Goal of the exercise | How many lines in these entries contain the string "label"? Reply with the number alone.

BEGIN

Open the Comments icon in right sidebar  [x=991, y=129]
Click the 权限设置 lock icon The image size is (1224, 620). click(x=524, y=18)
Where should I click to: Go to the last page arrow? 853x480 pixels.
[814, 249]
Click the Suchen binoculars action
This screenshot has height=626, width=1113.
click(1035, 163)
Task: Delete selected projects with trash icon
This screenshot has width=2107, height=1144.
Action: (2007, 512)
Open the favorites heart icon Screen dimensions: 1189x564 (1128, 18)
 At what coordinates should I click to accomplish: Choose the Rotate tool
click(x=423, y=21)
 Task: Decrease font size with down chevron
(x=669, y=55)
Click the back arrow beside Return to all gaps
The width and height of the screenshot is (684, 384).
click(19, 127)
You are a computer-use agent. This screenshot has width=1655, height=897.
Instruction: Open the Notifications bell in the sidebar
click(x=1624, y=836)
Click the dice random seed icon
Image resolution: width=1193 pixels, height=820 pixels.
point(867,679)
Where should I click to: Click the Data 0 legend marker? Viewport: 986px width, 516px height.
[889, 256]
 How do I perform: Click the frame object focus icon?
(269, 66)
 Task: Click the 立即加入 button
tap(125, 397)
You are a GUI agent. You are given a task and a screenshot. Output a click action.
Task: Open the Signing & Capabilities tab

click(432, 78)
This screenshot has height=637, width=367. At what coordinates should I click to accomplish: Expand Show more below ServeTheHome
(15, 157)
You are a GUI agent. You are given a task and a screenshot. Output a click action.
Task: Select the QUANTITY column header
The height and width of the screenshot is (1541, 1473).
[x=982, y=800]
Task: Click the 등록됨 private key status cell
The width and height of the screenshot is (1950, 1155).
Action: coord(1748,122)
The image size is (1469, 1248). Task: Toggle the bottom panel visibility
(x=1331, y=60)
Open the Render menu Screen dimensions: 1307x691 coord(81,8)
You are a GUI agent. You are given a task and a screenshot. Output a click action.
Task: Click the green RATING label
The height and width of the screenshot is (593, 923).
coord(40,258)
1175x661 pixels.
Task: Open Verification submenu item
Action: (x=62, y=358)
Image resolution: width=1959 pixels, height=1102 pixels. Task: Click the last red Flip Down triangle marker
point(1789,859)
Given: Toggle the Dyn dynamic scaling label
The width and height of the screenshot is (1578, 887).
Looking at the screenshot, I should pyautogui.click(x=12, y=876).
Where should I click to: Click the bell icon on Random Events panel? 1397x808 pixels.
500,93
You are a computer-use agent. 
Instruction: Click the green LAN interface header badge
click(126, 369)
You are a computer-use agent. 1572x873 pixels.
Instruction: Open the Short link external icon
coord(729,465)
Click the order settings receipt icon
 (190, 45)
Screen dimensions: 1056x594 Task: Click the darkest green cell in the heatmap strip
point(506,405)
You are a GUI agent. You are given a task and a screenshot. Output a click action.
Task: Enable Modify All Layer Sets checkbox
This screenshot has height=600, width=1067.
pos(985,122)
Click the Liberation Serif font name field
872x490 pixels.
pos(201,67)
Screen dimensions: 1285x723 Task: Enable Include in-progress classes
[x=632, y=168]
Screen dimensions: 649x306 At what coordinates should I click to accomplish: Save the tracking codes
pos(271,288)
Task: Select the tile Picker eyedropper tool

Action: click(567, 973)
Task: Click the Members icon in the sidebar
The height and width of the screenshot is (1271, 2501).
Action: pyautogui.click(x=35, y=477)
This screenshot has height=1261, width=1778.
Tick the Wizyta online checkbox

END

Answer area | 2